During my stint as the chairperson of the Senate Committee on Finance, we initiated the funding of Php 5 million pesos for the conduct of studies on “Ifugao Weaving and Other Related Indigenous Knowledge Systems” which are geared towards: a) the writing and printing of a coffee table book that will document and share vital information related to Ifugao weaving to enhance existing literature on the subject and provide a comprehensive educational material for younger Filipinos. The coffee table book is titled, “Inabol: Traditional and Contemporary Ifugao Textiles”; and, b) the revision and updating of the Ifugao Indigenous Knowledge Workbook into the “Ifugao Indigenous Knowledge, Systems and Practices” that will contain important culturally-based stories that can be used by teachers to enhance their teaching specially in the DepEd’s Indigenous Education both in the elementary and secondary levels and in the Ifugao Statue University’s (IFSU’s) indigenized curriculum where IKSP is one of the subjects.

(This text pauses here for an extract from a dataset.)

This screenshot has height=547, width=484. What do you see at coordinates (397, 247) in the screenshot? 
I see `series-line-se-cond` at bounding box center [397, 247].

Years ago, we also launched the book, titled Guardians of the Forest, Stewards of the Land, a joint undertaking of my Office, the Cordillera Administrative Region Association of State Universities and Colleges (CARASUC), the State Universities and Colleges of the Cordillera Administrative Region Research, Development and Extension Consortium (SUCCARRDEC), and the Cordillera Indigenous Knowledge Network (CordIKnowN).
This coffee table book made by SUCs in the Cordillera region was an impressive work that gives tribute to the forefathers of the Cordillerans who were true models of sustainability, as we know that the Cordillera Region is home to a number of indigenous forest conservation systems, like the muyung in Ifugao, batangan in Mountain Province, imong in Kalinga, chontog in Benguet, and lapat in Abra and Apayao. These forest management practices are farming systems made distinct by the traditions of each indigenous community and which exemplify the values that these culture-bearers keep.

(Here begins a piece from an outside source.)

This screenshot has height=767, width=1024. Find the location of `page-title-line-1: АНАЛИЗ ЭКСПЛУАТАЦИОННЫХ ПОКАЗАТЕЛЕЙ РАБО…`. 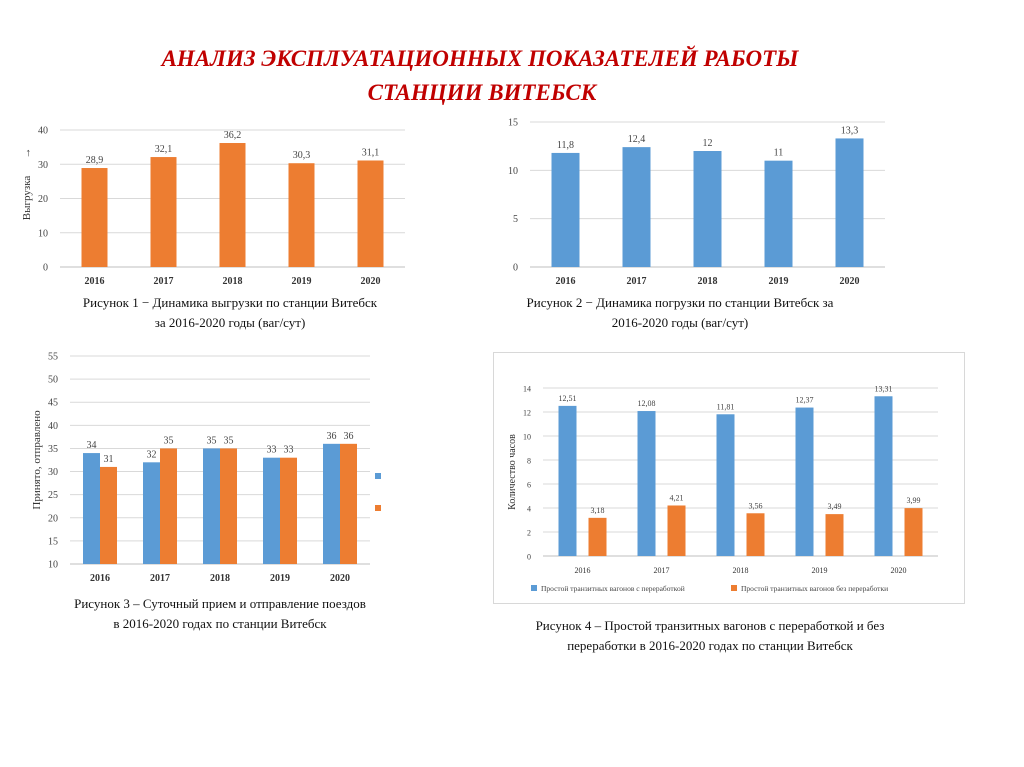

page-title-line-1: АНАЛИЗ ЭКСПЛУАТАЦИОННЫХ ПОКАЗАТЕЛЕЙ РАБО… is located at coordinates (480, 58).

The Ifugao Region is also rich in textile weaving, plant-based artisanal handicrafts and related indigenous knowledge systems which have to be documented. This printed publication of Ifugao weaving as an economic activity of many marginalized communities in the province will bring about renewed interest in traditional Ifugao textiles and related artisanal crafts which will in turn contribute to increased marketability of the said products. Moreover, it is high time and timely to further improve, update, enhance and expand the content and discussion of the Ifugao indigenous knowledge in order to provide more reliable information that indigenous people, researchers and future generation will all benefit from.
The reflection of the creativity, resourcefulness and passion of our ancestors in creating their own identity, building a sustainable community, forming unique practices, surviving with their own rich culture should be protected and passed on to the new generation because I believe that the knowledge systems and practices of our IPs are the same solutions that will help us address the challenges of modern times.

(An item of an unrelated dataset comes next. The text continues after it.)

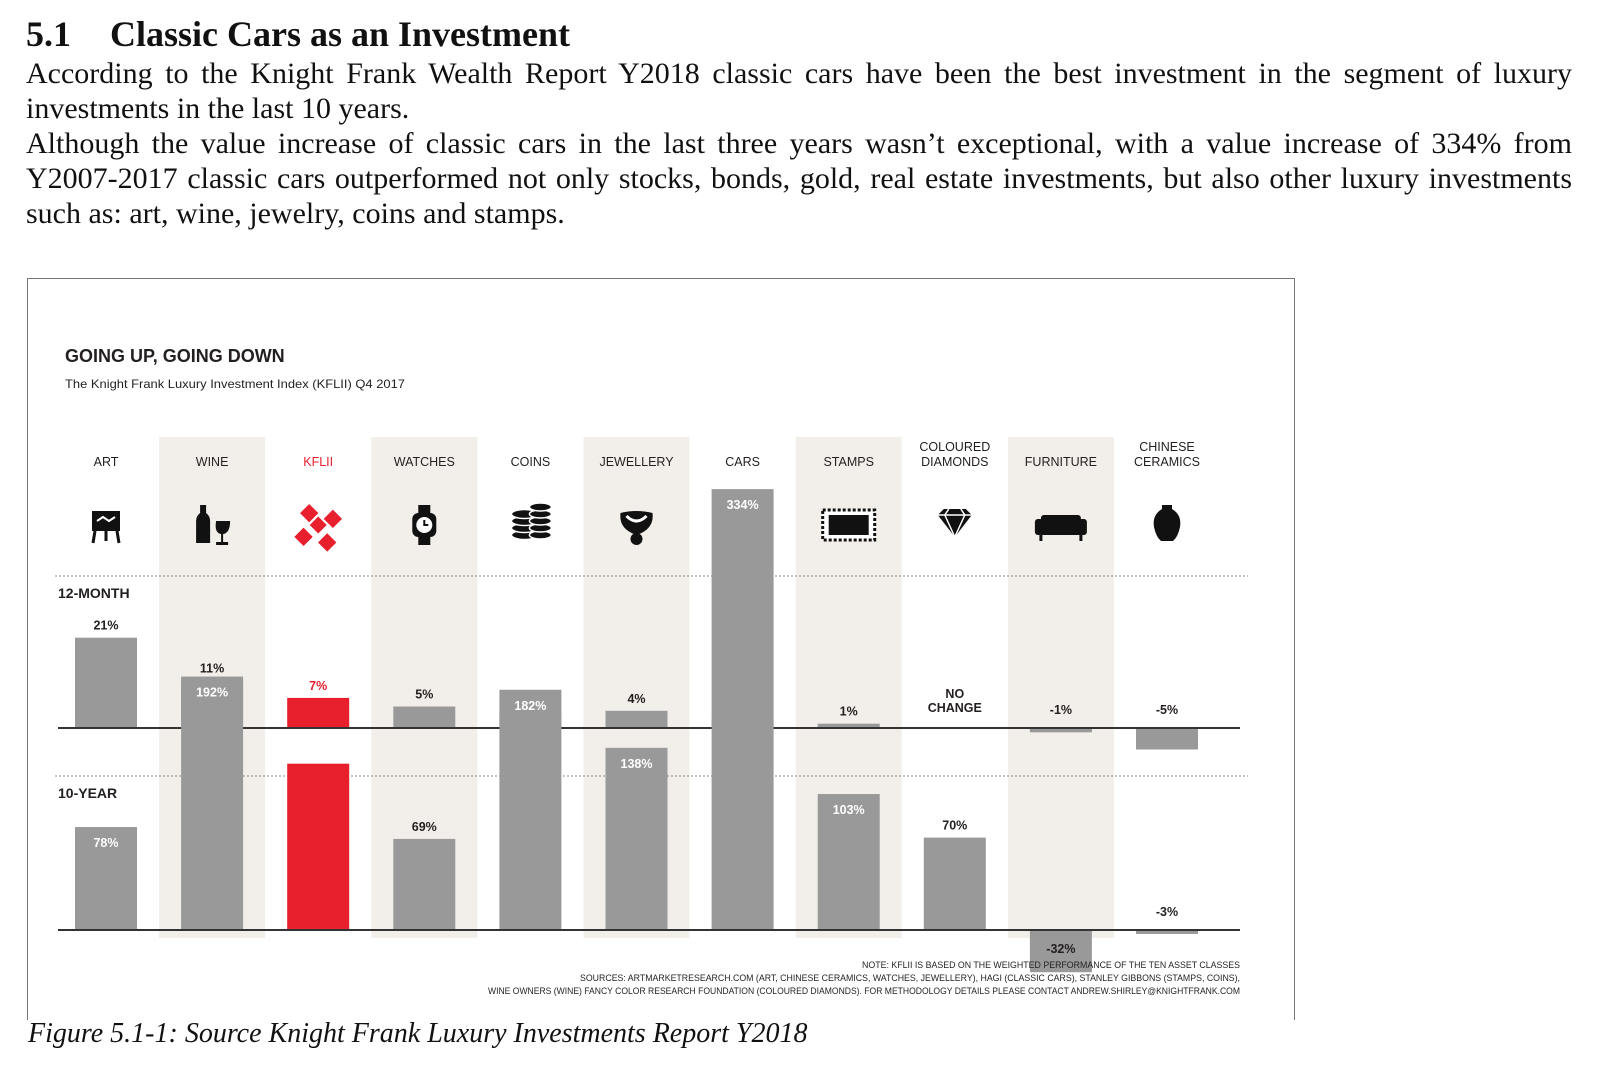 Image resolution: width=1600 pixels, height=1082 pixels. Describe the element at coordinates (212, 462) in the screenshot. I see `category-label: WINE` at that location.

Let us continue to implement programs and initiate many other projects like this to protect our IPs and promote our heritage. I encourage everyone of you here to keep your eyes open to the diversity of the challenges our IPs face, especially amid the technological advances. Let us all be heritage warriors. Together let us know the concerns and address the more pressing needs of our IP communities to find ways to save and preserve our heritage.
As we launch these significant books today, let us be proud of these treasures and hope that this heritage would not only be written in the pages of these books but would be continuously practised and preserved.